In Canada, regional variations in energy consumption and emissions rates have less to do with quirks of appetite than of geography - dictated in the main by whether electricity is generated with hydro or nuclear power or by burning fossil fuels. Sure, Alberta's emissions are high. But comparing it to Manitoba, say, where Premier Gary Doer last week committed to meeting the province's 2012 Kyoto targets, doesn't make a lot of sense. None of Manitoba's electricity derives from coal; the same is true in Quebec, a hydro giant, while just three per cent of British Columbia's emissions come by electricity production. Meanwhile, 25 per cent of Alberta's 233 million tonnes of emissions in 2005 were due to coal-fired power plants. The worst per capita emitters in Canada aren't Albertans at all but live next door, in Saskatchewan; its emissions have increased faster than other provinces' - a growth of more than 60 per cent over 1990 levels in 2005, thanks to a burgeoning oil and gas sector.
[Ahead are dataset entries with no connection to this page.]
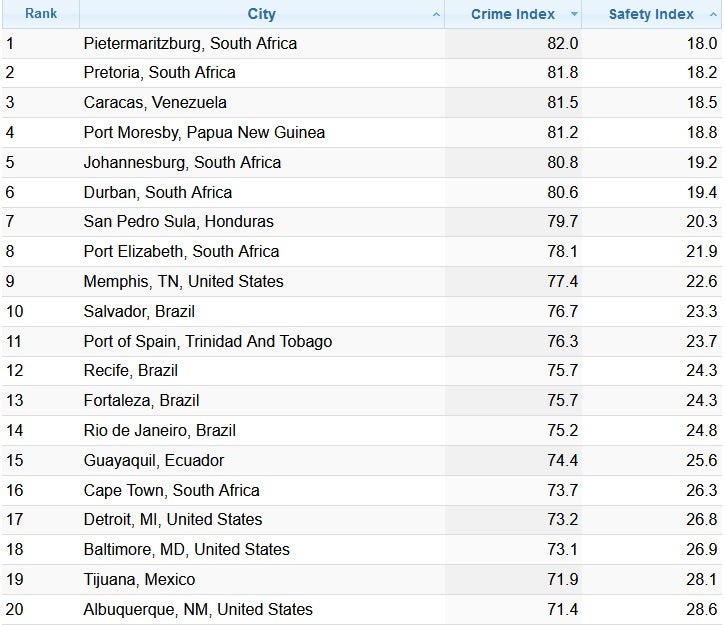Viewport: 725px width, 625px height.
Task: Sort ascending using the City column arrow
Action: [436, 15]
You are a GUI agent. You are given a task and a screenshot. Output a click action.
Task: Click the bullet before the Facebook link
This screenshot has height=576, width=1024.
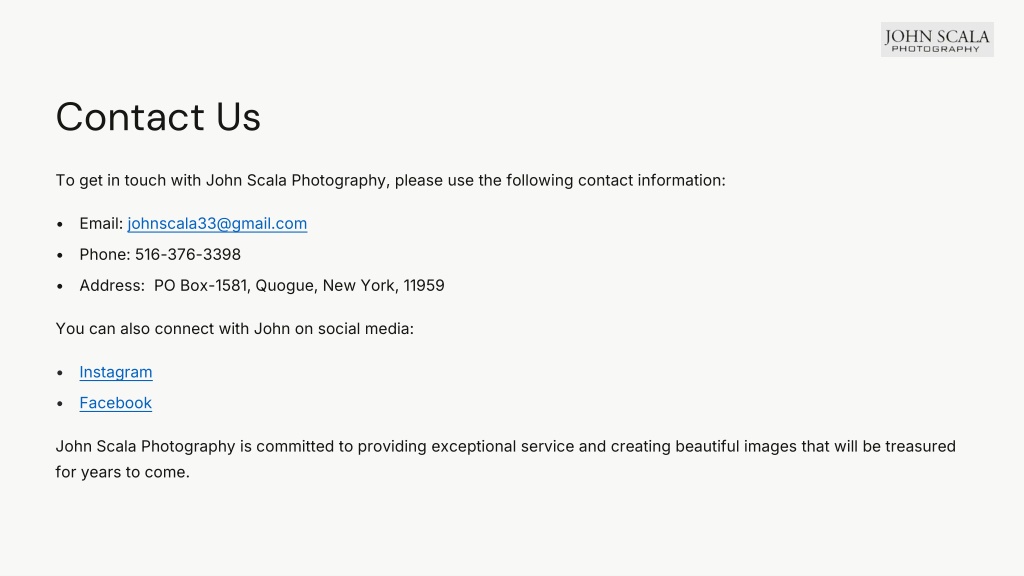pos(60,404)
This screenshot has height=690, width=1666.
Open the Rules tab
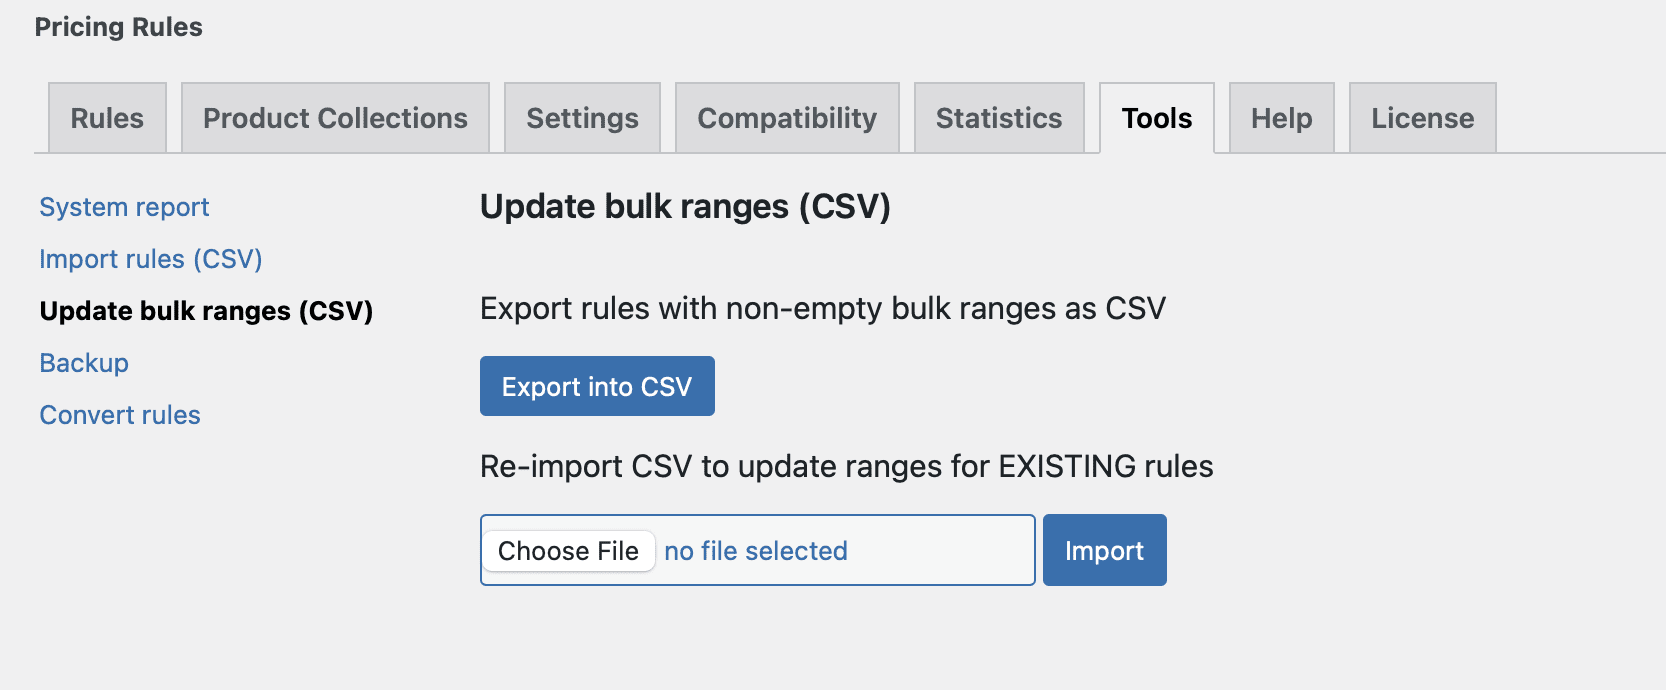pyautogui.click(x=107, y=118)
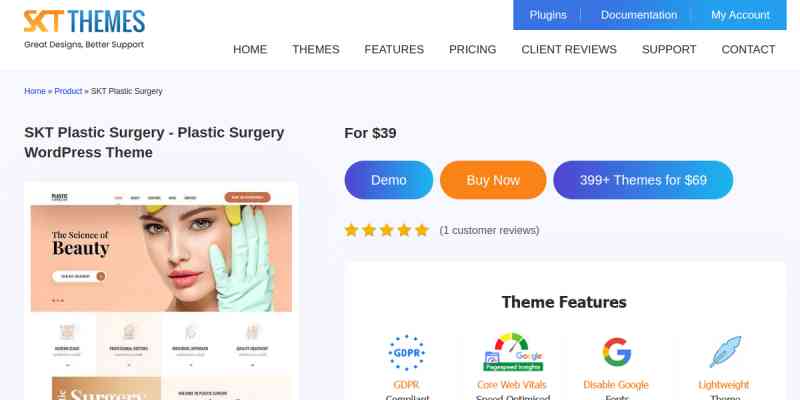
Task: Open CLIENT REVIEWS in the navigation
Action: pyautogui.click(x=569, y=49)
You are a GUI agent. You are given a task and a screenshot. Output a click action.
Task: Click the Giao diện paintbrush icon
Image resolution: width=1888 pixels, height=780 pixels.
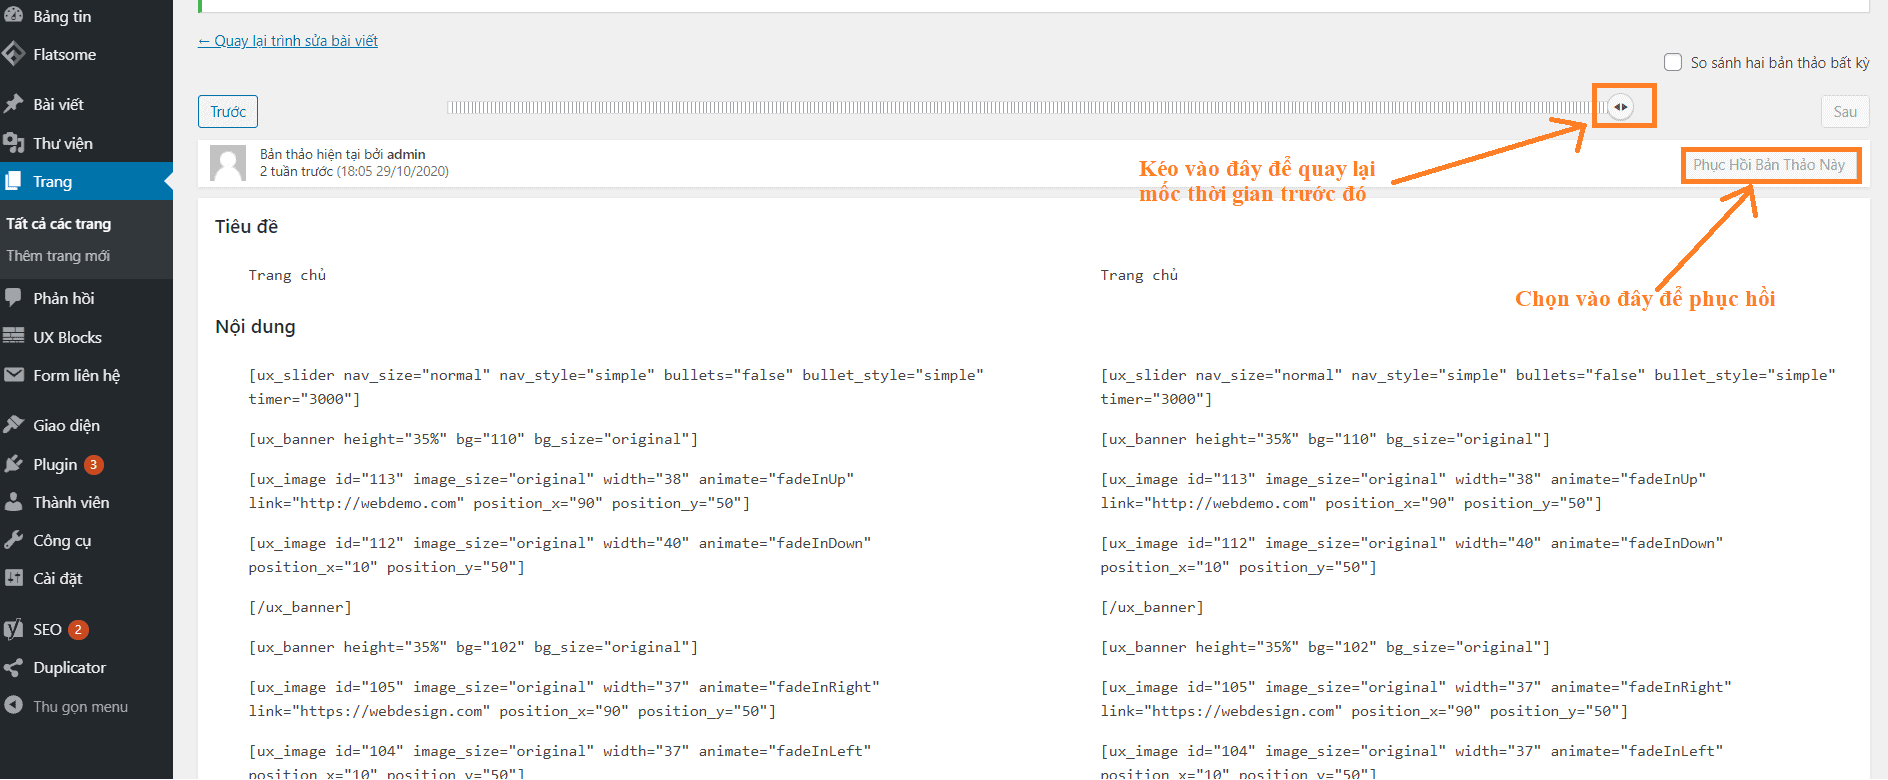click(13, 425)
Still, Alberta is the prince of emissions, the highest in the country and growing rapidly. While Ontario and Alberta's 1990 emissions were roughly equivalent - 175 and 170 million tonnes respectively - Alberta's growth to 2005 is double that of Ontario's. Much of that is tied to the oil and gas industry, including the oil sands. It's probably not fair to blame Albertans for something that just happens to lie in their backyard (though the government does lag on regulation, with a plan that delays emissions reductions until 2020). After all, everyone stands to benefit from its oil harvest, too - just look at Canada's relative immunity to the U.S. subprime mortgage upheaval.

But remove energy-sector emissions from the picture and the snapshot is much the same. Per capita annual greenhouse gas emissions from the transportation of people and goods still sees Alberta high, at 10.5 tonnes in 2001 - almost twice that of the national average, according to the Community Foundations of Canada's first annual "Vital Signs" report, released last year. Saskatchewan tailgates Alberta at 9.9 tonnes, while Ontario and Quebec, at 5 and 4.3 respectively, are below the national average.
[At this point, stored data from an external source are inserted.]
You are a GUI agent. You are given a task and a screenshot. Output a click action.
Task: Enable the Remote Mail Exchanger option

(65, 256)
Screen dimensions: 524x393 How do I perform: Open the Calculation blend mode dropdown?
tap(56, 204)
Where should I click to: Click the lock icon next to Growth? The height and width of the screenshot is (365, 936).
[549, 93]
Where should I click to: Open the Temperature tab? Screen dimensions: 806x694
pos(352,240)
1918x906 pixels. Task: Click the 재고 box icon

Canadians' energy demands constitute the largest part of our ecological footprint, at 55 per cent, says the "Ecological Footprint of Canadian Municipalities and Regions," a report updated in 2005 that ranks Canada's 20 largest municipalities and urban regions. Calgary has the largest, at 9.9 hectares per capita, followed by Edmonton with 9.1. Toronto's is halfway down the scale, at 7.4, while the daintiest foot belongs to Greater Sudbury, at 6.9. But Ontario is no angel. Three of the five cities in the survey with footprints 10 per cent or more over the average are in the province: Hamilton, Ottawa and York Region, northwest of Toronto. And a lot of that's due to urban sprawl: not only must people drive farther (to work, for groceries, taking the kids to soccer), but suburban homes tend to be bigger and less efficient. Not surprisingly, North America's per capita footprint is 9.4 global hectares and Europe's, at 4.8, is almost half that.
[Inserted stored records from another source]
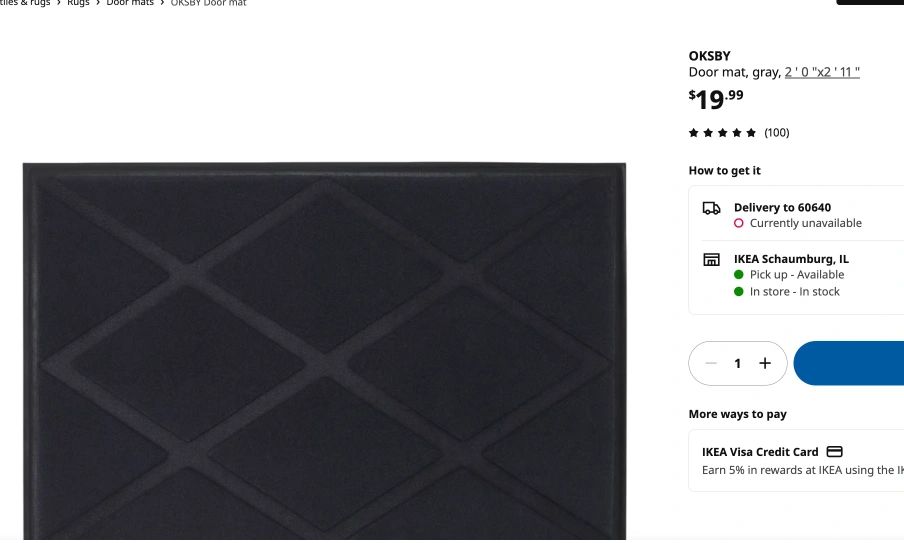Open IKEA Schaumburg, IL store details
Screen dimensions: 904x543
(791, 259)
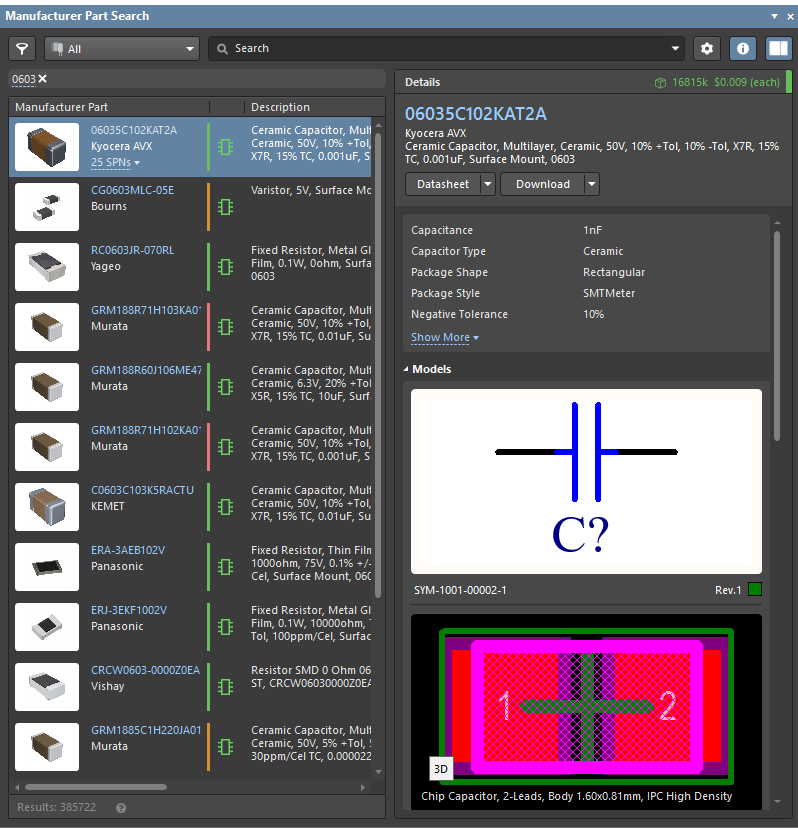Viewport: 798px width, 828px height.
Task: Collapse the Models section
Action: pos(406,370)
Some of this is an accident of history - Europe's cities are smaller and more dense because they predate the car, predisposing them to public transit and other green measures. But much of Europe has also regulated, slapping taxes on carbon and introducing incentives to smarter building - things we've failed at for three decades. Europeans have an appetite for this sort of grand collective project and the leadership to push it through. It's no accident that carbon capture and storage, Alberta's best hope but still a sci-fi fantasy in the province, has been a Norwegian reality for over a decade; Norway adopted a carbon tax in 1991, giving industry good reason to invest in new technology. Early this year, B.C. announced its own carbon tax, on everything from gasoline to home heating fuel. The most comprehensive such levy in the world, it is the first truly groundbreaking green measure in Canada in a generation. Could Premier Gordon Campbell's move possibly succeed in shaming his provincial peers into cleaning up Canada's shameful act?